Allergic rhinitis occurs when the delicate mucus membranes lining the nasal cavity become inflamed. Symptoms may include nasal congestion, sneezing, itching and clear discharge. More than an unpleasant nuisance, allergic rhinitis can develop into a number of other, more serious health conditions.
“Although anatomically the nose is a separate structure, the airway is unified by chemical signals, and that is the reason why patients with allergic rhinitis can also have symptoms in other places,” said Camilo Reyes Gelves, MD, rhinology and endoscopic skull base surgeon, head and neck surgeon, plastic and reconstructive surgeon at Augusta University Health. “Patients with allergic rhinitis are at increased risk of asthma, sinusitis, otitis media, sleep apnea, dental problems, allergic conjunctivitis and eustachian tube dysfunction.”

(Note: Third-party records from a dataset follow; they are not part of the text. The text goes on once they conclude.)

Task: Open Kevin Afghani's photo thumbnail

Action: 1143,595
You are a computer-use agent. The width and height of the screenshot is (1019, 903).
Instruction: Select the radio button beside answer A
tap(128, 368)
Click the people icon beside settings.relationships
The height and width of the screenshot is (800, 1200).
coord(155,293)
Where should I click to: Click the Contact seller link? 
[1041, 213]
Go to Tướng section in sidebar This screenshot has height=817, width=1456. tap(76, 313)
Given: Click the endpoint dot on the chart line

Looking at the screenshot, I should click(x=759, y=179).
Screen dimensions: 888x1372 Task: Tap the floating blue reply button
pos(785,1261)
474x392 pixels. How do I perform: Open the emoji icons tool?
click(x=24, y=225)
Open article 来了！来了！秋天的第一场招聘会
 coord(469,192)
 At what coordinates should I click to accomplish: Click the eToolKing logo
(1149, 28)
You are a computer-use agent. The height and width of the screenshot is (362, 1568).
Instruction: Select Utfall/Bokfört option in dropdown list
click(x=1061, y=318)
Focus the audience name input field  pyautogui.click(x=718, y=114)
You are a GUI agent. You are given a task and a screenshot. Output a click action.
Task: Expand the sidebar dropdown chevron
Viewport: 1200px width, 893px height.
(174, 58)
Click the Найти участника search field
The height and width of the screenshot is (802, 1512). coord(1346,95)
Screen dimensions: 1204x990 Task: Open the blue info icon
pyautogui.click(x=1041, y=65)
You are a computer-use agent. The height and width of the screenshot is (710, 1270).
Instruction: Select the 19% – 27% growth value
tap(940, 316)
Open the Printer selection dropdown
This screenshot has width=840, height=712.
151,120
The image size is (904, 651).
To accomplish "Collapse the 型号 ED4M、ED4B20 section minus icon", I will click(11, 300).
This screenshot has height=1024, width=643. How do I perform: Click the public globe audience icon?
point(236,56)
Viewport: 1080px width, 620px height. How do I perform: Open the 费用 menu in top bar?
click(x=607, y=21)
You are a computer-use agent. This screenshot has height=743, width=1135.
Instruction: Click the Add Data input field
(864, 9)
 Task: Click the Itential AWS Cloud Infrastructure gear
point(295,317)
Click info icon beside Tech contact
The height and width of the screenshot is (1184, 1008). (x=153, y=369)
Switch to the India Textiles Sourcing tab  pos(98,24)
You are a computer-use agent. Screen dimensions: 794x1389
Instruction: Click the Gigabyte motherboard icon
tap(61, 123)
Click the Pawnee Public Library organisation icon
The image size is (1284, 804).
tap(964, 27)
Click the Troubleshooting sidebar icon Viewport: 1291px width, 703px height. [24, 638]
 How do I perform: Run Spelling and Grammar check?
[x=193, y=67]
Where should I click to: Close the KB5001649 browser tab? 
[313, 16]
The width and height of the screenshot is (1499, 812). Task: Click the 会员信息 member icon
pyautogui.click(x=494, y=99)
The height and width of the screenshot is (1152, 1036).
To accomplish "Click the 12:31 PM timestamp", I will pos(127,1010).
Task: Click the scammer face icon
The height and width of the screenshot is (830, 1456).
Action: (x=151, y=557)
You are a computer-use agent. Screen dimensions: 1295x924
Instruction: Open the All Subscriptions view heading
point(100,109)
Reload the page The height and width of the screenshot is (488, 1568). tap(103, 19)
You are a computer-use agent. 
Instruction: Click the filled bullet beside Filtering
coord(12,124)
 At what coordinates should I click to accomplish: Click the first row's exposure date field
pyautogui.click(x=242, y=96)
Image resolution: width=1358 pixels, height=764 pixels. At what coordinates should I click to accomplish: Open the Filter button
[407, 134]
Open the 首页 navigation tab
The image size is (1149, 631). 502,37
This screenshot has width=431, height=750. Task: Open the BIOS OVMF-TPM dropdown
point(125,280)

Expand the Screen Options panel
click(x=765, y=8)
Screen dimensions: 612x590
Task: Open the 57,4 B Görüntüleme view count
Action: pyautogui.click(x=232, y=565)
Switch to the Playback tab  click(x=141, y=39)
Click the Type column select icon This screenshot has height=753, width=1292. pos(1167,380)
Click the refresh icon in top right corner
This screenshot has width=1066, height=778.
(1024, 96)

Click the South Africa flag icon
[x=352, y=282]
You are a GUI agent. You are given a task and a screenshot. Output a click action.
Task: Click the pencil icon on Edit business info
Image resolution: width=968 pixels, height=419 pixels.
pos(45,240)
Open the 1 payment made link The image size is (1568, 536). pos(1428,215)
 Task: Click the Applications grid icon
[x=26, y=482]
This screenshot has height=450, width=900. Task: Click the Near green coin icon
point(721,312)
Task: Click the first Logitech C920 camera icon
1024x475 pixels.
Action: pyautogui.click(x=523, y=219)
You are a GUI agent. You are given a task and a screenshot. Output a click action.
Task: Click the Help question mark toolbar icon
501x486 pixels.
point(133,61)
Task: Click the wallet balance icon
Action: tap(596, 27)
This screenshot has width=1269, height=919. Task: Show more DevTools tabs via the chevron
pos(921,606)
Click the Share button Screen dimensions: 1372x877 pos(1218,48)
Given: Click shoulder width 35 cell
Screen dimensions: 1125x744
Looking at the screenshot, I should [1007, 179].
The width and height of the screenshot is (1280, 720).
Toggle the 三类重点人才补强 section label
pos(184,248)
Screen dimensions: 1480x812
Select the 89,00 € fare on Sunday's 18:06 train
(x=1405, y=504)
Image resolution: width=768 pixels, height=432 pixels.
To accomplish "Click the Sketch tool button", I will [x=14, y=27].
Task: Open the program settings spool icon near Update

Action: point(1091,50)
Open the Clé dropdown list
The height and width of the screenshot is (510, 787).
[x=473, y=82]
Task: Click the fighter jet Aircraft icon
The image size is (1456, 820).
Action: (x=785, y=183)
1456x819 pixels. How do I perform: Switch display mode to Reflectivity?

The link between allergic rhinitis and sinusitis
Sinusitis, also called sinus infection, is one of the most common complications of allergic rhinitis. Infection develops as a result of an inflammation of the mucosa that lines the paranasal sinuses, resulting in persistent nasal obstruction, postnasal discharge, foul odor, loss of smell and facial pain/pressure.
In some cases, sinusitis is the result of a structural problem within the nose, such as a deviated septum (a structure that divides the nostrils) or enlarged or displaced turbinates (fleshy air filters inside the nose). In other cases, when allergies are severe enough, nasal polyps are a result of a chronic inflammatory reaction which can cause or worsen a sinus infection.
How surgery can help
While surgery cannot cure allergies, it can help prevent rhinitis from progressing to sinusitis. Surgery promotes improved airflow and sinus drainage by correcting structural problems in the nasal passages and/or removing polyps or other obstructions. This helps make allergy therapies more effective.
“Any surgery that can improve medication delivery to the nose will help with allergy treatment,” Dr. Reyes Gelves said. “Procedures such as straightening a deviated septum and sinus surgery can improve symptom control, nasal breathing, topical medication delivery and overall quality of life.”